#### Selected text ####
ISLAMABAD - Continuing its upward journey, the inflation rate has enhanced to 8.6 percent in August 2013 over corresponding period of previous year that may pave way to the central bank to raise interest rate, one of the prior conditions of IMF for $6.6 billion loan package for Pakistan.
Pakistan Bureau of Statistics (PBS) on Monday released the latest inflation figures. The figures revealed that inflation based on Consumer Price Indicator (CPI) has recorded at 8.55 percent in August 2013 as compare to same month of last year. The constant increase in inflation may pave way for State Bank of Pakistan (SBP) to increase the discount rate in the upcoming monetary policy.
Sources said the IMF had asked the government to increase the discount rate - the minimum rate at which the central bank lends money to the commercial banks - by 100 basis points to 10pc. In its last meeting, the SBP had slashed the discount rate by 50 basis points to 9pc while arguing that inflation had been falling. However, sudden rebound in inflation in July (8.3pc) and August (8.5pc) can be used as a basis to increase the interest rates, making IMF’s case stronger to ask for the uptick.
The central bank, which was supposed to announce the monetary policy on 27th August, has delayed the announcement of the policy decision till current month (September 13) to see the inflationary figures of August before making decision. Sources were of the view that SBP might raise the interest rate by 50 to 100 basic points from current 9 percent after increase in inflation rate.
#### Stored rows ####
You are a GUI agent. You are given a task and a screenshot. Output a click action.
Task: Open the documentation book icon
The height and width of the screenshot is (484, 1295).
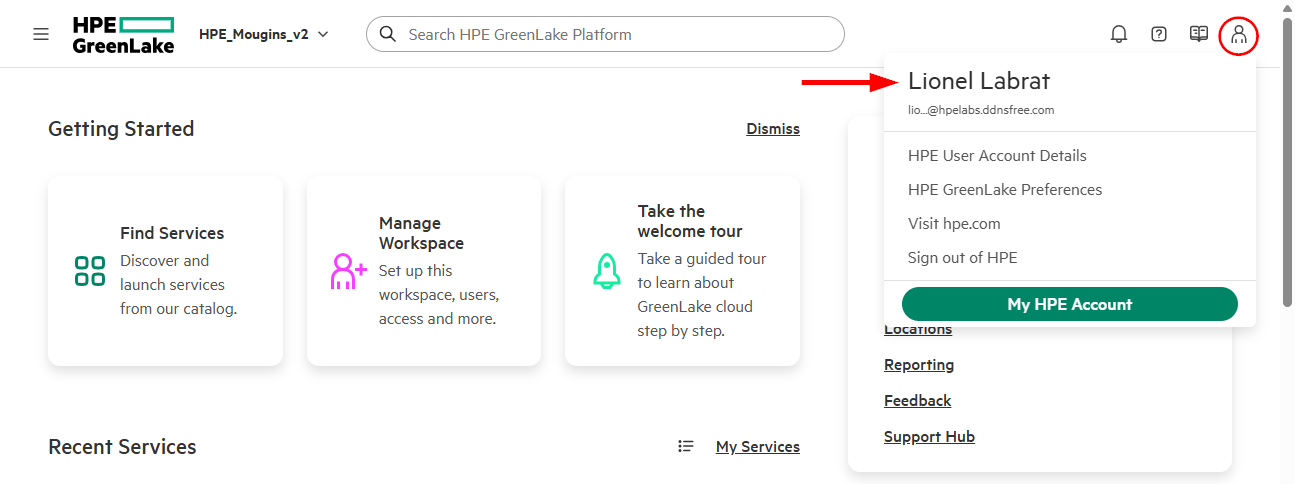(x=1199, y=34)
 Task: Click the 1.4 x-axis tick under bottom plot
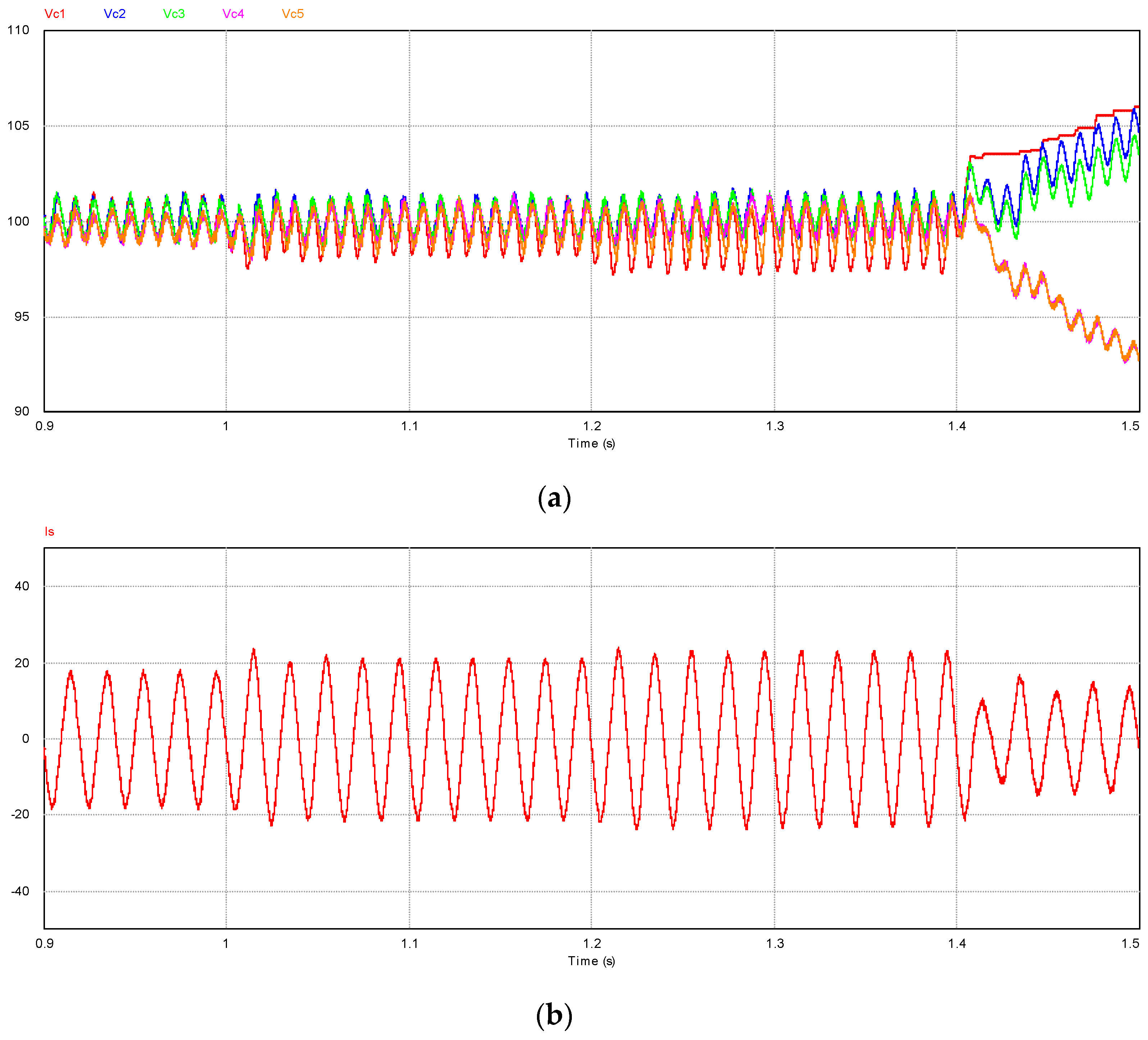coord(957,944)
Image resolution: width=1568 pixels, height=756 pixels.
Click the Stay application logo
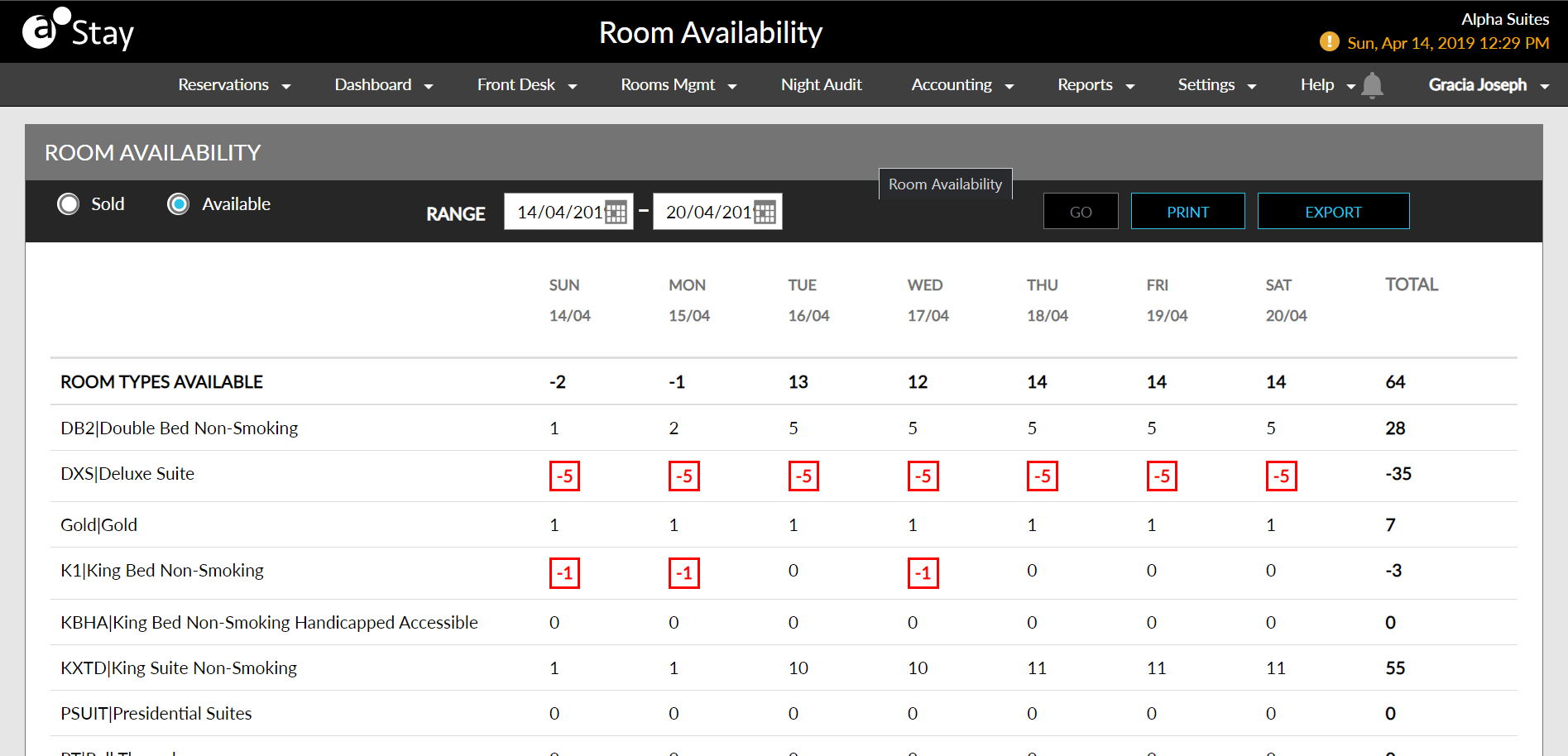click(x=79, y=30)
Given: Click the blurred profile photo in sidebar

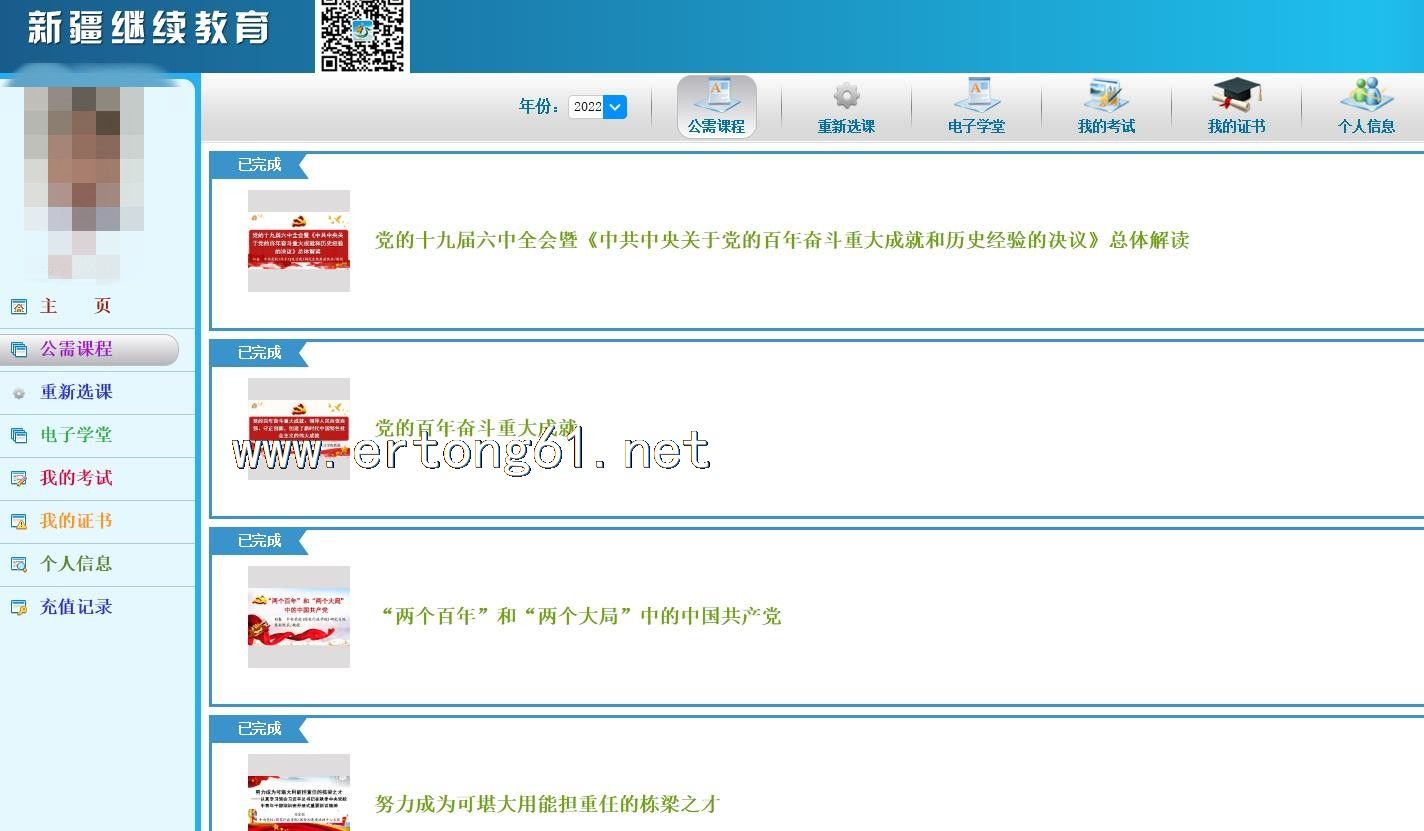Looking at the screenshot, I should click(85, 175).
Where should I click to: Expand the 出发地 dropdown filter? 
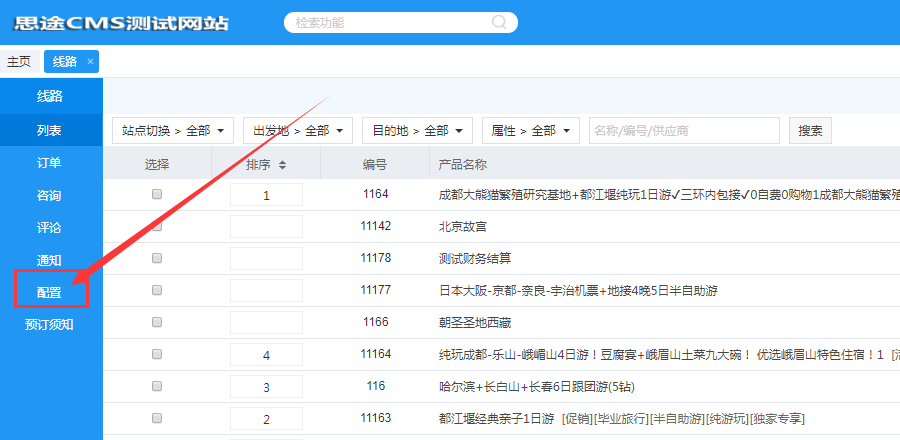pyautogui.click(x=298, y=131)
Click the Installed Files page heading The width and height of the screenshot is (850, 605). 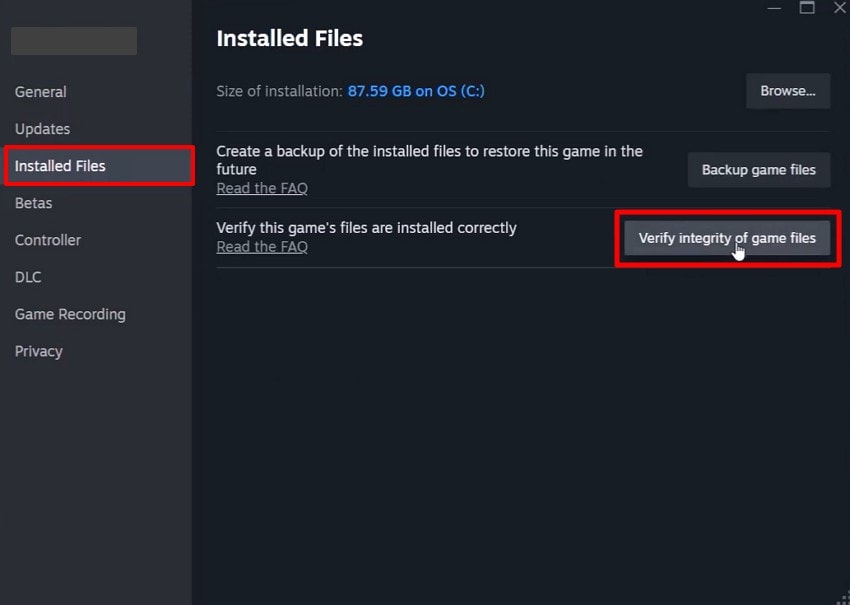(289, 39)
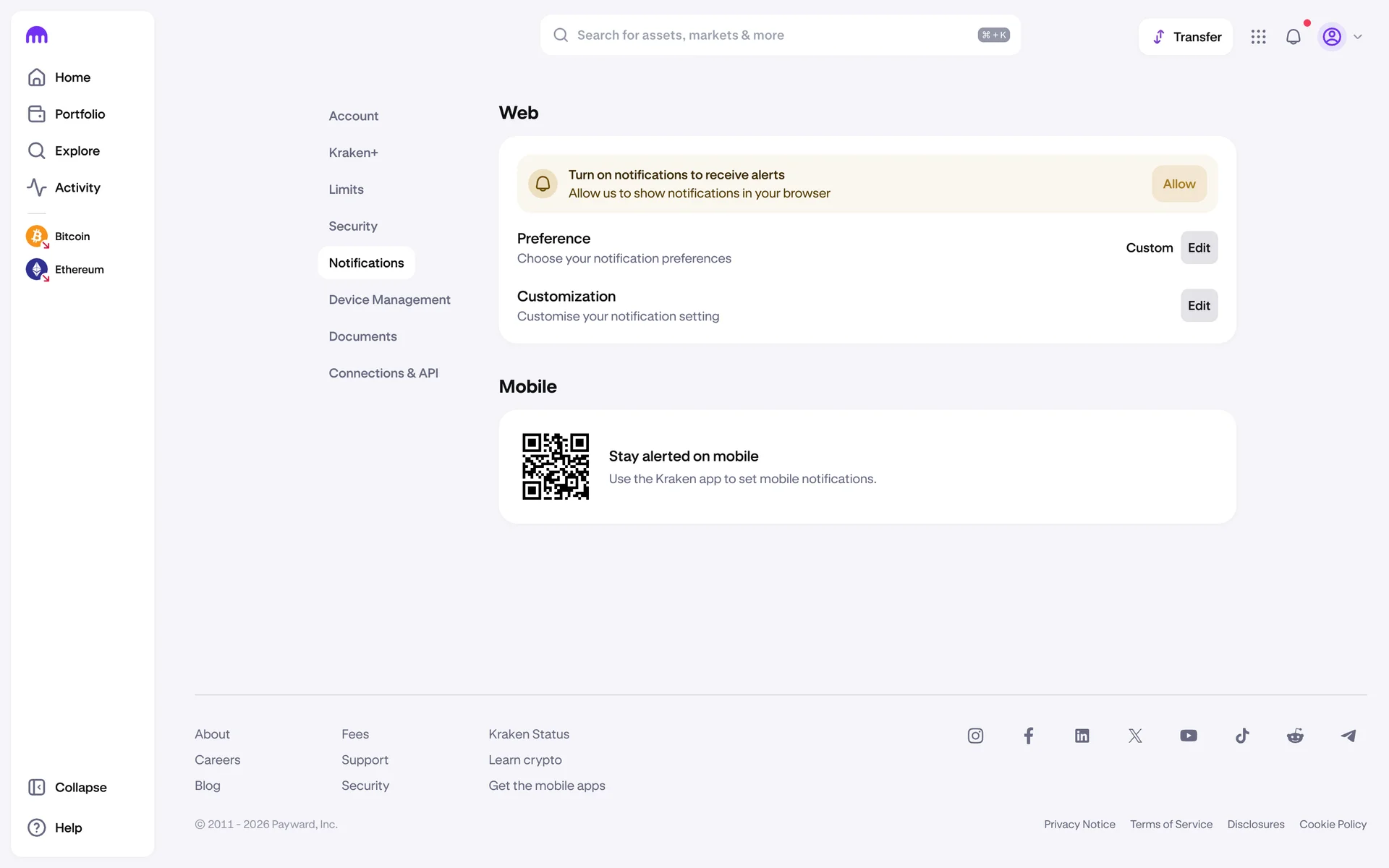Edit the notification Preference setting
This screenshot has width=1389, height=868.
point(1199,247)
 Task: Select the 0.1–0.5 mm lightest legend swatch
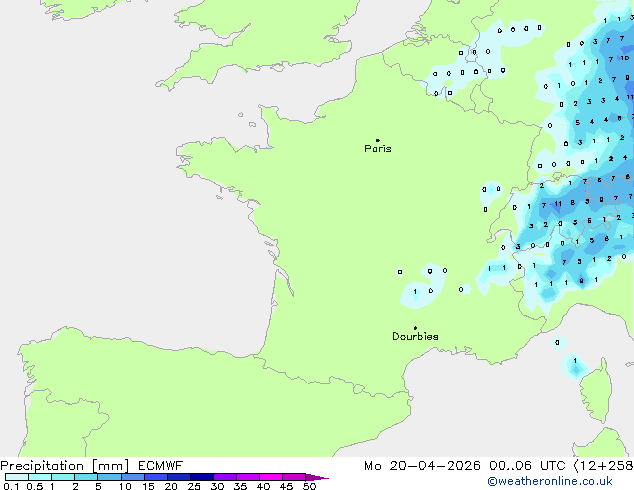15,477
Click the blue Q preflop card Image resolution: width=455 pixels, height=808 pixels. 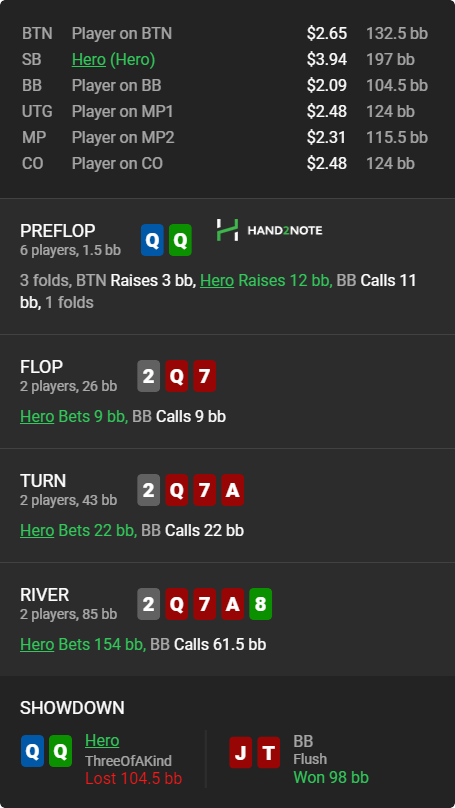pos(153,240)
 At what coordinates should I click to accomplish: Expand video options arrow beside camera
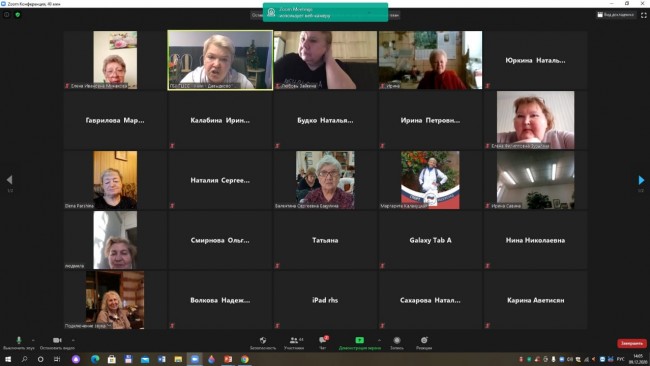tap(73, 340)
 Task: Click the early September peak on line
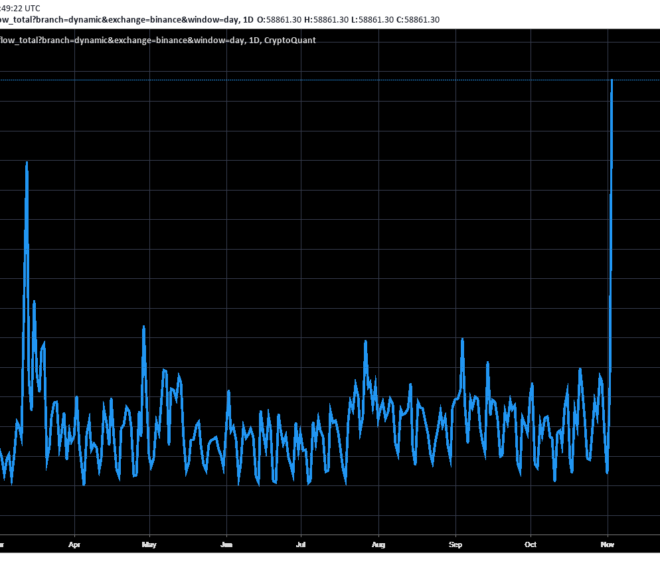coord(462,339)
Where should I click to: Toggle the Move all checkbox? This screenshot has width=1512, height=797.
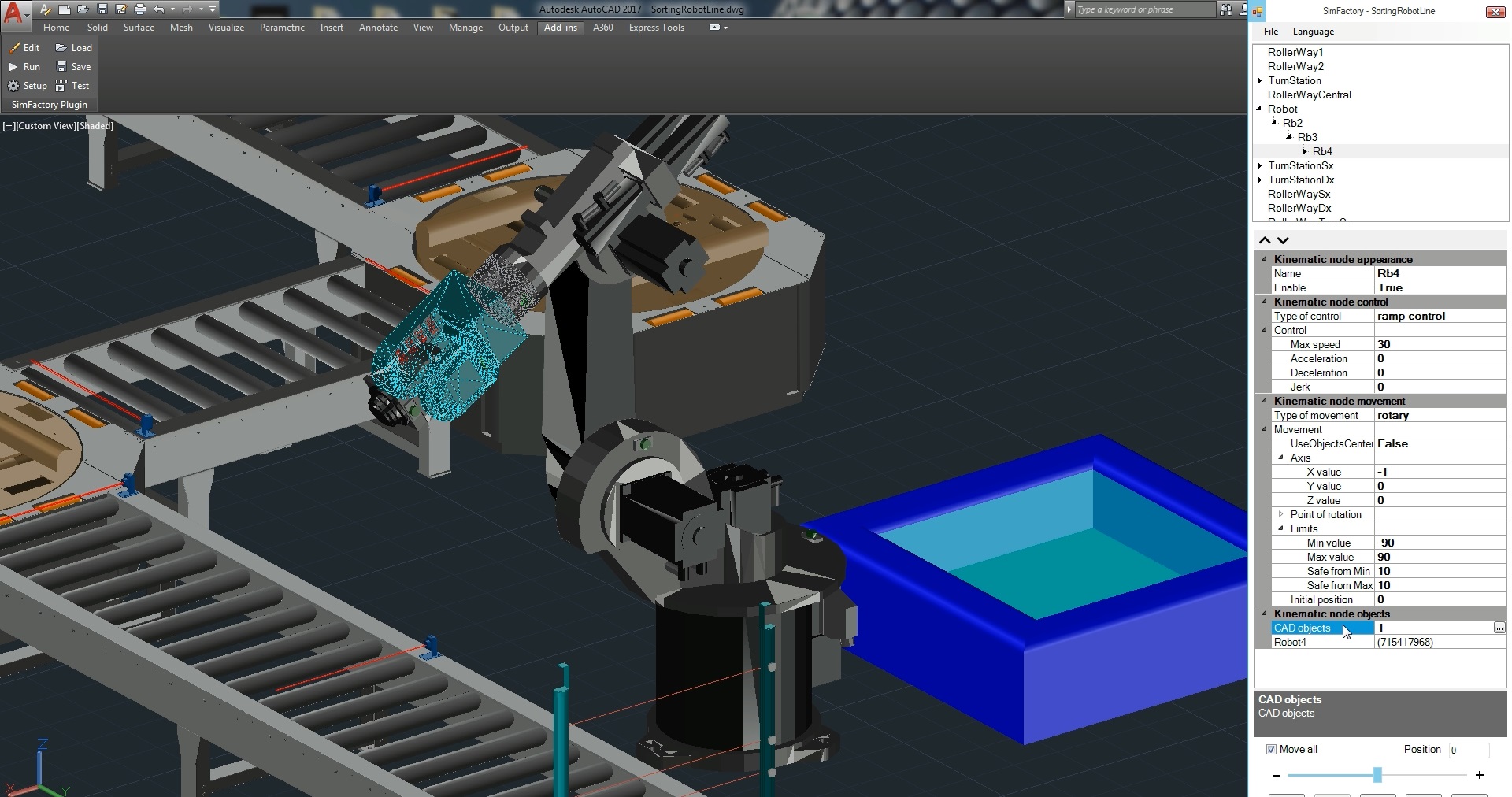pos(1271,749)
####
### Problem
Resume the news article on Pakistan's August 2013 inflation figures from its last sentence, carrying it forward in the same reporting style.

### Result
It is worth mentioning here that Pakistan and IMF reached on consensus for $5.3 billion bailout package, which now increased to $6.6 billion, in first week of July 2013, which would need approval from IMF’s executive board on September 4, 2013. However, according to the agreement, Pakistan would need to take prior actions including tax notices to 25,000 potential tax dodgers and hike discount rates by 1 to 1.5 percent, increase in power tariff and Council of Common Interests (CCI) will ensure economic discipline by provincial governments to generate the surplus of Rs23 billion.
Meanwhile, the economic experts are of the view that inflation would further fuel in the months to come as government has decided to increase the power tariff and also increase the petroleum product prices for the ongoing month of September.
According to the data released by PBS, CPI based inflation has enhanced by 8.41 percent during first two months (July and August) of the ongoing financial year 2013-14. Sensitive Price Index (SPI) based inflation surged by 9.93 percent and Wholesale Price Indicator (WPI) based inflation increased by 7.41 percent during the months of July and August against the same month of the last year.
Meanwhile, according to the PBS figures, CPI based inflation increased by 1.2 percent in August 2013 against July.
The break-up of CPI-based general inflation (8.55 percent in August 2013 over August 2012) showed that food and non-alcoholic beverages prices went up by 10.02 percent, alcoholic beverages and tobacco prices increased by 14.53 percent, clothing and footwear prices soared by 15.04 percent, housing water, electricity and gas fuels 6.52 percent, health care charges went up by 6.52 percent, transportation charges increased 2.52 percent, communication charges 4.93 percent, recreation and culture charges went up by 9.74 percent, education charges 8.09 percent and restaurants and hotel charges by 10.05 percent and miscellaneous 6.04 percent in August 2013 against the same month of the preceding year 2012.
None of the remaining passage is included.